Литмир - Электронная Библиотека
Содержание  
A
A

«Осенний крик ястреба» интертекстуально связан с «Осенью» Баратынского через общие концепты осени и наступающей зимы и мотив смерти поэта. У Баратынского он выражен эксплицитно, у Бродского — в свете уподобления ястреба лирическому «Я». «Осень» Баратынского — своеобразный отклик на пушкинскую «Осень», где, напротив, присутствует мотив вдохновения, творческого стремления. Таким образом, через посредство стихотворения Баратынского «Осенний крик ястреба» вступает в диалог с «Осенью» Пушкина[614].

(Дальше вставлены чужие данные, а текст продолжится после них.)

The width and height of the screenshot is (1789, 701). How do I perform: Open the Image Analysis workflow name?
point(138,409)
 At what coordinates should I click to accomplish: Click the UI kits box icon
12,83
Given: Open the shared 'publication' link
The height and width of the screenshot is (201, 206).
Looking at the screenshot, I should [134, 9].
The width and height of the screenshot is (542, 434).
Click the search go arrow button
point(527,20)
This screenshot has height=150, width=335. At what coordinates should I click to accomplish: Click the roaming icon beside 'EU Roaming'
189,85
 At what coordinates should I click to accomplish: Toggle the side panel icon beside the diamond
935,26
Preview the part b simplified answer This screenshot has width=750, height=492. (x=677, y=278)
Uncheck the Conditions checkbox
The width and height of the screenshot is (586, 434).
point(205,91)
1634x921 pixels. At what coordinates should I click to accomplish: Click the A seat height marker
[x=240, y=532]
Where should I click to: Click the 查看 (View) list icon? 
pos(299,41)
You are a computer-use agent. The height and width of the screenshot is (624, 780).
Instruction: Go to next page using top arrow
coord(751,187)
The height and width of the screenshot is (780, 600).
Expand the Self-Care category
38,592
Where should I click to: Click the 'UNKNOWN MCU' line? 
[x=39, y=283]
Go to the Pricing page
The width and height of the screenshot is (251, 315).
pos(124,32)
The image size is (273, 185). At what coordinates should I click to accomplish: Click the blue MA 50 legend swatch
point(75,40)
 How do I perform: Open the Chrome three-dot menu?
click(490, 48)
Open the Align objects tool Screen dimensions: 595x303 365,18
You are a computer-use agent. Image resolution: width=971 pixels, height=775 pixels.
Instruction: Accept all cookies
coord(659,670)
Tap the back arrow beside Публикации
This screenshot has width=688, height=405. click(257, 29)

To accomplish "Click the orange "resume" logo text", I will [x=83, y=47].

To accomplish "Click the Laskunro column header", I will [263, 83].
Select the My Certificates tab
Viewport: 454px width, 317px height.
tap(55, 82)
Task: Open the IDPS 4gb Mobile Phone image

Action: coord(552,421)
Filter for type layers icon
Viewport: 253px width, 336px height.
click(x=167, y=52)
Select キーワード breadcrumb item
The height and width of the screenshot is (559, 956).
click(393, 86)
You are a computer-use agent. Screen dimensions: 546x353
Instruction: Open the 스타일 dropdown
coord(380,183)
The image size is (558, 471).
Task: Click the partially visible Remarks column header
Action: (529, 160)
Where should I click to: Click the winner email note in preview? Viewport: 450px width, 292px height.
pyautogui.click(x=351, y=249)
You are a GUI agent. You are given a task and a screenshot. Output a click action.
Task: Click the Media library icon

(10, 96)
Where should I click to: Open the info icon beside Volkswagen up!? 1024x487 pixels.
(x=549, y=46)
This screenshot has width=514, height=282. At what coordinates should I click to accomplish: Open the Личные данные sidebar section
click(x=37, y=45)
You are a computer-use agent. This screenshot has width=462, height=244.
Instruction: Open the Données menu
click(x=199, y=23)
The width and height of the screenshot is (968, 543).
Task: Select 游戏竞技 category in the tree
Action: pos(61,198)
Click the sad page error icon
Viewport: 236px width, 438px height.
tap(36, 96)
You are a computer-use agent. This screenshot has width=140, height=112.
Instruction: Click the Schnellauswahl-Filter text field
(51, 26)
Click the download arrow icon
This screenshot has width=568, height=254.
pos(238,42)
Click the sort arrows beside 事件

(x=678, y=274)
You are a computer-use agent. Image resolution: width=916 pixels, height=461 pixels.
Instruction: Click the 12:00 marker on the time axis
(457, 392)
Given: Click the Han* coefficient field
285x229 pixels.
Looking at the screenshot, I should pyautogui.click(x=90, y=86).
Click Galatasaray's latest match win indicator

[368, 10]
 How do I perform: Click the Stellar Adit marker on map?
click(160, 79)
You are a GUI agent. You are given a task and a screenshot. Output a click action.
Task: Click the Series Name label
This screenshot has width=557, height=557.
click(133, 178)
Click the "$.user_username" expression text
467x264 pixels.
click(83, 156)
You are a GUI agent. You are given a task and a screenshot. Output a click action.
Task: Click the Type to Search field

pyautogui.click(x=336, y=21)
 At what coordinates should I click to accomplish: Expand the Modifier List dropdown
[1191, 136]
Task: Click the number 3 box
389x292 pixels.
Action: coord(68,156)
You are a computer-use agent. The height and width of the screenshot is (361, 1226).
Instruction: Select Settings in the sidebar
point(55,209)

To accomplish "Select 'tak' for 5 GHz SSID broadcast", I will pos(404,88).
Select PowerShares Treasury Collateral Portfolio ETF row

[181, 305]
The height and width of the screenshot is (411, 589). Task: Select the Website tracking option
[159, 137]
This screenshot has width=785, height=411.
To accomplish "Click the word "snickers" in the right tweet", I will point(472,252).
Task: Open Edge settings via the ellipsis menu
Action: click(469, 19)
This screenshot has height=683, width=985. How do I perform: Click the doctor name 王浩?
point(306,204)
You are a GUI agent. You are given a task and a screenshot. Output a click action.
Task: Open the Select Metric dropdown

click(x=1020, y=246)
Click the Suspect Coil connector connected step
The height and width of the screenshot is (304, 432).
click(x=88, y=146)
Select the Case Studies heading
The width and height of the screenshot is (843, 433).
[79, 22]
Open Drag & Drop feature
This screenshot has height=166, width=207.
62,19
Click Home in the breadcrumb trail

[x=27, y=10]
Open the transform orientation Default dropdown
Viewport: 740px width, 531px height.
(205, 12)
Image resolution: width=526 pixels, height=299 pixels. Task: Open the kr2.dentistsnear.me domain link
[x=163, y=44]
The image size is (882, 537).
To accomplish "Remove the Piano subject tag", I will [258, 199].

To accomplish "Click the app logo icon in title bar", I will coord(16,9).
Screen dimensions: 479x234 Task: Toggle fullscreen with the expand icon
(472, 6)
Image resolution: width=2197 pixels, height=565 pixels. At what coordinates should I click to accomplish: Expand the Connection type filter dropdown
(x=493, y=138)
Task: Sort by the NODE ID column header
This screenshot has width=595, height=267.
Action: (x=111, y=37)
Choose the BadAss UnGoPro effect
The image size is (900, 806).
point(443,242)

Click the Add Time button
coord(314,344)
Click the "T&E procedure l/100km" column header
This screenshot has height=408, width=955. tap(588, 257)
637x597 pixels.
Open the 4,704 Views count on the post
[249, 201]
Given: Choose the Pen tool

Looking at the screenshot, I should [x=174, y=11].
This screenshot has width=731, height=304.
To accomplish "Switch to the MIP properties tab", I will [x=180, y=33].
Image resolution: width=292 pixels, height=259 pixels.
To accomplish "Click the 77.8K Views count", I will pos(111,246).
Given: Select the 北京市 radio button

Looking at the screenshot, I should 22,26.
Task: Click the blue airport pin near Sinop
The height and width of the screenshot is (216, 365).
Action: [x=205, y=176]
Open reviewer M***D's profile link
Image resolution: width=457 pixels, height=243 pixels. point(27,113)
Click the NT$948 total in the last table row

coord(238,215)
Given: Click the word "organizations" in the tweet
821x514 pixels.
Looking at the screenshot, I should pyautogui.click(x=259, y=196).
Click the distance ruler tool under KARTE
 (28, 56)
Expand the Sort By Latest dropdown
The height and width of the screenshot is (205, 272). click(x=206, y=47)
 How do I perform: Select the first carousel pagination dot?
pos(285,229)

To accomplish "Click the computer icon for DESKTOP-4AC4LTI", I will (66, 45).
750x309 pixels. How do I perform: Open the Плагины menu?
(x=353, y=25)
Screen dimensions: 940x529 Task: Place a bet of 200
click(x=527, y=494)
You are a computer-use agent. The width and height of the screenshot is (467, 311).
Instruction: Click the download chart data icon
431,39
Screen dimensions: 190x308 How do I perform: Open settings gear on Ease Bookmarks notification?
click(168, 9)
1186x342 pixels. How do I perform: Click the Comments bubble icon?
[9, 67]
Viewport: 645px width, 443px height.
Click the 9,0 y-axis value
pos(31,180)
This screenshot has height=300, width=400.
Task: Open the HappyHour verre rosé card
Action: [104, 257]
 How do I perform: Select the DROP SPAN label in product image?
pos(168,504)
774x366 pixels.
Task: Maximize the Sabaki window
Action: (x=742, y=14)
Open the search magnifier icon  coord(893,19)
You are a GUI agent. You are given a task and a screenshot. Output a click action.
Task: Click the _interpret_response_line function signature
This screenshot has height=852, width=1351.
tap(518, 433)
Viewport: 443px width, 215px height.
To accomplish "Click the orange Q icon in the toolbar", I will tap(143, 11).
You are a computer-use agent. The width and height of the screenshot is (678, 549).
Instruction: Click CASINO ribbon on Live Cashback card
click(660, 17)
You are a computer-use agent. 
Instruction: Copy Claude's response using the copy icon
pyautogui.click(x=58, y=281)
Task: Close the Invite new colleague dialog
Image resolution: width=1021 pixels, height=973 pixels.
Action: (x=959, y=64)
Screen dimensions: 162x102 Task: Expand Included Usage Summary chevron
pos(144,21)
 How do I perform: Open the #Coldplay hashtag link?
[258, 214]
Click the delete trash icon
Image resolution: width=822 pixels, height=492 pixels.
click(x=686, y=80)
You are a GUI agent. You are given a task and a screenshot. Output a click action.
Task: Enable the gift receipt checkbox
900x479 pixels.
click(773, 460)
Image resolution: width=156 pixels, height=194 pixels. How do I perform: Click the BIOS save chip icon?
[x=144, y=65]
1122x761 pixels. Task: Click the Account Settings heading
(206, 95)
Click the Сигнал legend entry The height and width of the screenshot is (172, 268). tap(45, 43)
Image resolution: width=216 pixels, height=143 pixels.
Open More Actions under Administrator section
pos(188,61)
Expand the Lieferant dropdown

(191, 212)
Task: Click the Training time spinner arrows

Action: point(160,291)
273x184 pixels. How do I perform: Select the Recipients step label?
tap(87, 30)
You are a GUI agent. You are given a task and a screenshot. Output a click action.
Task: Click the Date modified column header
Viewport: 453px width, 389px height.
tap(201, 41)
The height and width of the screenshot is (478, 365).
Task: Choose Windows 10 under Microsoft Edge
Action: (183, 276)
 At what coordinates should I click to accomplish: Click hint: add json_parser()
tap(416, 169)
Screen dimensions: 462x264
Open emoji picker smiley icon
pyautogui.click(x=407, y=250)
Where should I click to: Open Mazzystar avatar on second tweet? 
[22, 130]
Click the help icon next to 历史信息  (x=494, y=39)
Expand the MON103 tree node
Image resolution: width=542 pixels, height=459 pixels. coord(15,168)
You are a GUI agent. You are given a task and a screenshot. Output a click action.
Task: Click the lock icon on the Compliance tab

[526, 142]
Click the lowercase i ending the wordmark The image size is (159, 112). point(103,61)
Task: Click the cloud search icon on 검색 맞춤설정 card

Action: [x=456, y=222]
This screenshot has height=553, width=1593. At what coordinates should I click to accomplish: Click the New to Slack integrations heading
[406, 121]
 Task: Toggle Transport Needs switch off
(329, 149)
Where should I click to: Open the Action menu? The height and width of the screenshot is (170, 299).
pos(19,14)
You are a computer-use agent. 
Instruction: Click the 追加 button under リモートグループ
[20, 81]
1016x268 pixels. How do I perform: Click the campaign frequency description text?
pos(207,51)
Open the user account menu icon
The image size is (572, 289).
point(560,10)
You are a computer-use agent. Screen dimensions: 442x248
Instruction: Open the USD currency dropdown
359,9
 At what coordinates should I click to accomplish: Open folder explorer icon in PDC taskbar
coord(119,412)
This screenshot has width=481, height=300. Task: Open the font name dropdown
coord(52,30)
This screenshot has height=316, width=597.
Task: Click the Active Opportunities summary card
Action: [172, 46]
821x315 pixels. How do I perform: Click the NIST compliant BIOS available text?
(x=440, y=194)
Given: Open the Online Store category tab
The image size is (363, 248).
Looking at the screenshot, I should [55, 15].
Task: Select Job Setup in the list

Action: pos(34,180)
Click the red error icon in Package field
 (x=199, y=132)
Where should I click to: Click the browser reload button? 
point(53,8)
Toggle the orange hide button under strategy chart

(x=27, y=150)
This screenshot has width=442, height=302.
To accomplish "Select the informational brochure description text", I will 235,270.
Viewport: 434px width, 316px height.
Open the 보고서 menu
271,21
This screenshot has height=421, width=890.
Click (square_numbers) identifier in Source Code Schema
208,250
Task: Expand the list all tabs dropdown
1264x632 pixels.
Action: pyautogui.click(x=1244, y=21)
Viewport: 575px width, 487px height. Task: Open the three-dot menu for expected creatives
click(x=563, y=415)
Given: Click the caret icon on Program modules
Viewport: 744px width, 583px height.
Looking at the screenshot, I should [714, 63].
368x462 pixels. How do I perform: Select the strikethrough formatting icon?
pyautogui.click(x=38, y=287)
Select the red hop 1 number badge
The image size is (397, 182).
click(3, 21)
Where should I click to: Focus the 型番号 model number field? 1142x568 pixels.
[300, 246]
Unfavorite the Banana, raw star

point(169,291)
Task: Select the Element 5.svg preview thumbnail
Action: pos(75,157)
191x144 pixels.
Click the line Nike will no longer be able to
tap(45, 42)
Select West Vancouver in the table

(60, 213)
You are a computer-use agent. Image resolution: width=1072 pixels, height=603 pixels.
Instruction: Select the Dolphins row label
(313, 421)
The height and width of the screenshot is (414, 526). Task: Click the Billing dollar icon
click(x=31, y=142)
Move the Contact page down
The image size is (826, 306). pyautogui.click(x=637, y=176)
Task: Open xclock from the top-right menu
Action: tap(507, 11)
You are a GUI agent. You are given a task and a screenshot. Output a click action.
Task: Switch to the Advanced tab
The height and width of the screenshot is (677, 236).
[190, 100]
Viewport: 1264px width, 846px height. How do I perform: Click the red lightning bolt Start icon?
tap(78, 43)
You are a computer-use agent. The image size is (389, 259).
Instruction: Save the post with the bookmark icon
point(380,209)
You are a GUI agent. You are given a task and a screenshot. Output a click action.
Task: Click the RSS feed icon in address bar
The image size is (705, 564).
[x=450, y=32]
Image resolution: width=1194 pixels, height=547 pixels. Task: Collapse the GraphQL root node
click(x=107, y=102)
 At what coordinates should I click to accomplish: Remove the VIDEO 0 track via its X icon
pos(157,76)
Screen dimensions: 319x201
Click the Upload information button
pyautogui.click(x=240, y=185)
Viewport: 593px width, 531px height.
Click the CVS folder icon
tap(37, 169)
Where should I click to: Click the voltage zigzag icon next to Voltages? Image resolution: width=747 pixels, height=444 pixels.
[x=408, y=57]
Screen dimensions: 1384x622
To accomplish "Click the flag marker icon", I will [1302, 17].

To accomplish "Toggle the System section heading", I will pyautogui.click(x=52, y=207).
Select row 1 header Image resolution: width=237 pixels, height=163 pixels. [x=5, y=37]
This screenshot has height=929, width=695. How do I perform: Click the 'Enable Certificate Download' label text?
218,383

Еще одна перекличка одновременно с Пушкиным и с Ходасевичем содержится в шестой элегии из цикла Бродского «Римские элегии». Рим в этом цикле — уникальное, единственное на земле воплощение красоты, город, в котором вечность и ее знаки не бесчеловечны, но отрадны. В интертекстуально связанном с «Римскими элегиями» стихотворении «Пьяцца Маттеи» Бродский уподобляет Рим пушкинской «обители дальней трудов и чистых нег», он цитирует «Пора, мой друг, пора! покоя сердце просит…», именуя себя «усталым рабом» и говоря о побеге из «удушливой эпохи» (III, 27). В римских стихах Бродского 1981 года мрамор, обычно имеющий негативные коннотации, в частности как окаменение живого, получает позитивное значение полноты и вечности жизни-искусства. Между прочим, инвариантный для поэзии Бродского мотив окаменения живого, превращения человека в статую, по-видимому, является трансформацией пушкинского «скульптурного мифа», хотя у Пушкина представлено обратное явление — оживание статуи[615].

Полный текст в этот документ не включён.